Clients may not always be able to explain this directly, but they often feel it. Sessions can start to feel managed or overly careful, as though the coach is trying to guide the conversation towards what coaching is “supposed” to sound like rather than responding naturally to what is actually emerging in the moment.
A Coaching Example
I remember mentoring a coach who was preparing for her ICF PCC Credential. Technically, she was strong, her questions were thoughtful, she understood the core competencies well and she worked incredibly hard to “do it right.”
But when we listened back to one of her recordings together, something became obvious quite quickly.
The client would say something emotionally significant and instead of staying with it naturally, the coach would immediately move into what sounded like a beautifully crafted coaching question. You could almost hear the effort behind it. The question itself was not wrong, but it interrupted the moment that was unfolding.
At one point the client said, “I think I’m more tired than I let myself admit.”
There was a long pause.
And then the coach asked “What would become possible if you gave yourself permission to honour your needs more fully?”
A perfectly acceptable coaching question on paper but which interrupted the client’s thinking because the coach didn’t follow the client.
Asking something simpler like “What’s happening for you as you say that?” honours what is appearing in the moment.
The difference may appear subtle, but the impact on the conversation is enormous.
The first response comes more from the coach’s thinking about coaching.
The second one comes from being fully present with the client.
Why Pressure Pulls Us Out of Presence
I think this is why so many coaches struggle under pressure, particularly around credentialing, observed sessions or coaching senior leaders they desperately want to impress.
Pressure creates self-consciousness and self-consciousness narrows attention.
Instead of listening openly, the coach begins evaluating themselves in real time.
Am I partnering enough?
Was that deep enough?
Did I challenge appropriately?
Which core competency am I showing right now?
Ironically, the harder a coach tries to perform coaching well, the harder it often becomes to stay genuinely connected.
What makes this even more challenging is that many coaches are trained extensively in coaching models, frameworks and coaching competencies, but much less in understanding the nature of presence itself.
Presence Cannot Be Performed
Presence is not created through perfect technique.
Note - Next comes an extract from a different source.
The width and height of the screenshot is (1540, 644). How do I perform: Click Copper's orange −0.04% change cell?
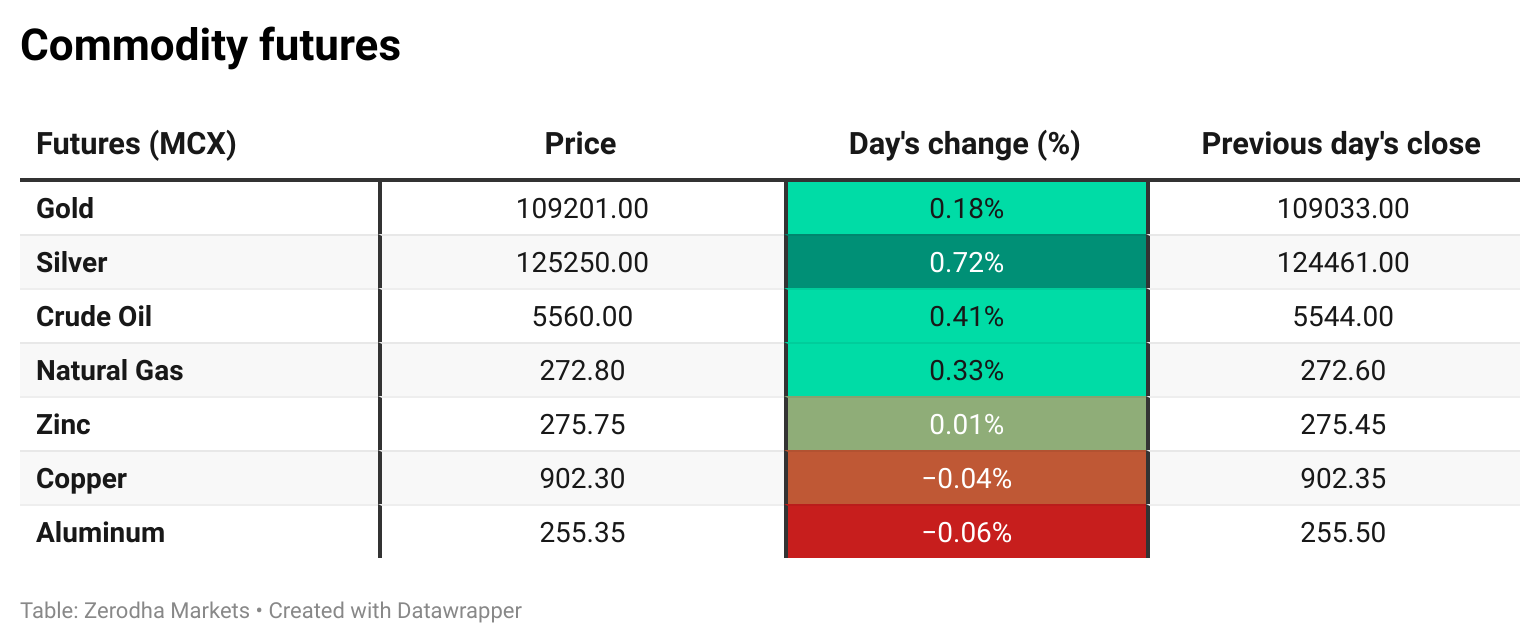tap(966, 479)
It does not come from remembering to pause more often or asking questions that sound impressive. It’s not about performing calmness or producing elegant questions.
It comes from becoming less preoccupied with ourselves and more genuinely interested in understanding the client’s experience without rushing to shape it into “good coaching.”
When coaches begin to trust themselves more deeply, something shifts in the quality of the conversation. They stop trying so hard to create “good coaching” and become more interested in genuinely understanding what is happening for the client.
When that happens conversations usually become simpler, deeper and more transformational.
Listening deepens because the coach is no longer consumed with monitoring themselves.
Questions become cleaner because they arise from real curiosity rather than strategy.
Silence feels comfortable because the coach no longer experiences every quiet moment as something that must be managed successfully.
Returning to Real Partnership
I have seen coaches transform not because they learned another tool or framework, but because they became less preoccupied with getting coaching “right.”
When we let go of “performing”, presence naturally deepens and the coaching feels more connected rather than rehearsed.
And perhaps the irony in all of this is that the ICF Core Competencies often emerge more naturally the moment the coach stops trying so hard to demonstrate them.